__Selected extract__
──────
BY ADAM PARKER
The Post and Courier
The Episcopal Diocese of South Carolina announced Thursday that the ordination and confirmation of bishop-elect Mark Lawrence has been postponed.
Lawrence was elected Sept. 16 in a landslide vote and will become the diocese's 14th bishop, to succeed Edward Salmon, should he receive a majority of consents. The 120-day consent period expires March 9.
"This deferment is necessary because of unanticipated delays in the mailing of the consent requests to diocesan bishops and standing committees, which did not occur until the second week of November 2006," wrote the Rev. J. Haden McCormick, president of the diocese standing committee, in the announcement.
Before the election results can be ratified by the Episcopal Church, Lawrence must receive a majority of bishop and standing committee votes. Only once a majority of consents are received should the diocese set an ordination date, McCormick said. But, together with the presiding bishop's office, the diocese jumped the gun and set the original date for Feb. 24.
"A date was set before the letters went to the bishops and standing committees," McCormick said.
The diocese mailed its consent request letters just before Thanksgiving. And then came Christmas and New Year's. Standing committee members across the country typically meet once per quarter and rely on phone conferences and other methods of communication between meetings, he said.
──────
__Data listing__
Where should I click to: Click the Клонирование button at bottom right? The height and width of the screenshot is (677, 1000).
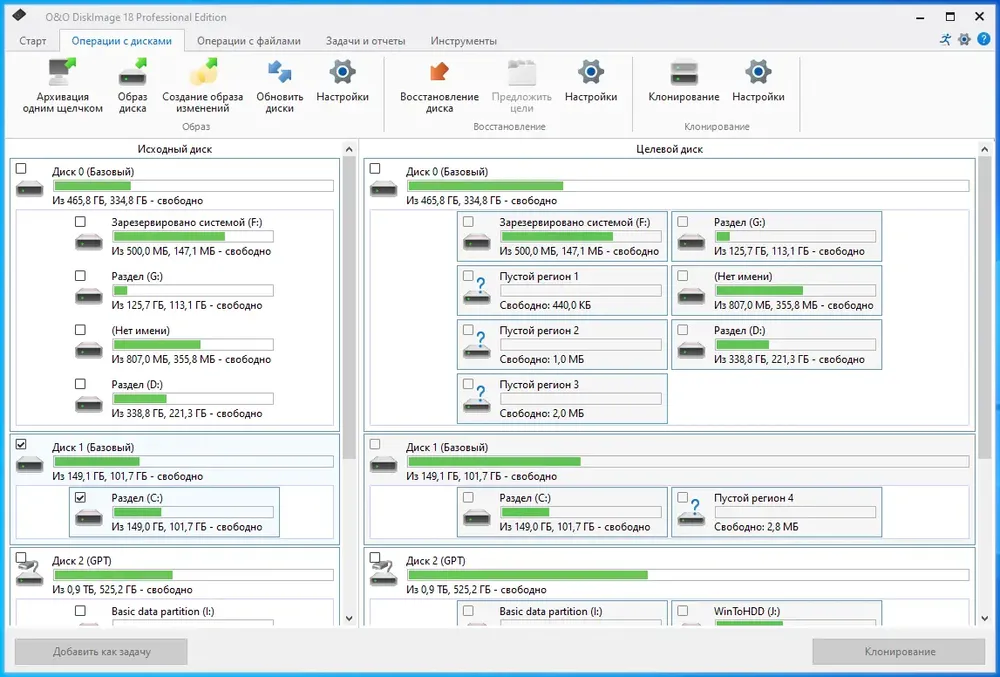[x=899, y=652]
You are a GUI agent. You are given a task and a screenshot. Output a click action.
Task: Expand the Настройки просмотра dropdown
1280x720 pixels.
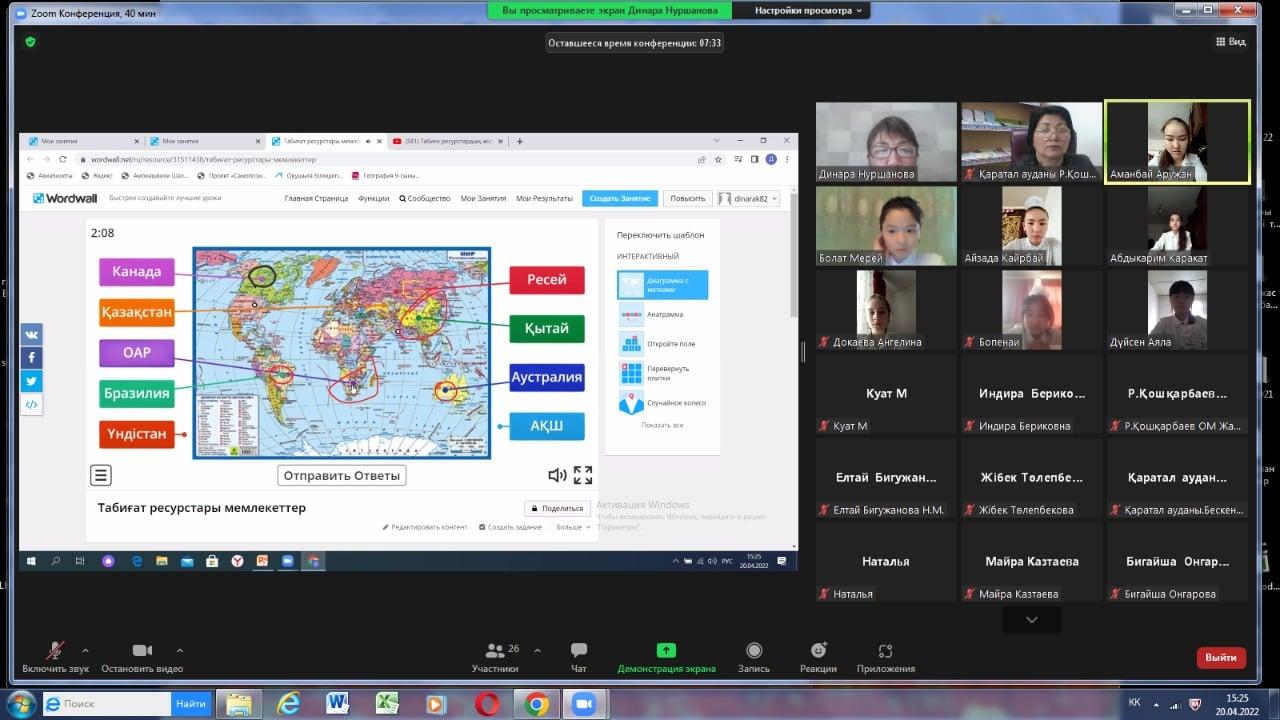click(808, 10)
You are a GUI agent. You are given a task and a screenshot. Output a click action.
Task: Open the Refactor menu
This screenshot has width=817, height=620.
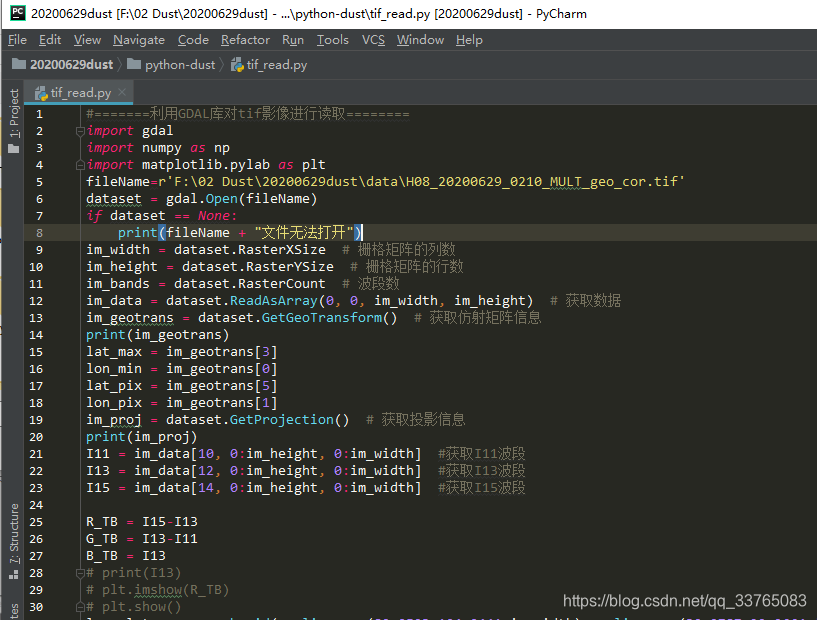245,40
──────
__What is expected__
Continue the news report on the postponed ordination of bishop-elect Mark Lawrence, starting after its last sentence.

__Reply to the task__
The canons of the Episcopal Church limit the role of the national office to soliciting consents from bishops. The diocese is responsible for election, notification, requesting consents from standing committees, and facilitating a medical and psychological examination of the candidate. The presiding bishop typically consecrates new diocesan bishops.
Not long after Lawrence's election, various bishops and standing committees sent him a set of questions meant to gauge his intentions concerning the diocese's recent request for an "alternative primatial relationship" - oversight by someone other than Presiding Bishop Katharine Jefferts Schori.
To the question, "In what ways will you work to keep the Diocese of South Carolina in the Episcopal Church?" Lawrence answered Friday: "I might as well have been asked while I was engaged to my wife, 'In what ways will you work to keep your wife from leaving her commitments?' " And he informed his interrogators that Jefferts Schori would not be welcome at his consecration.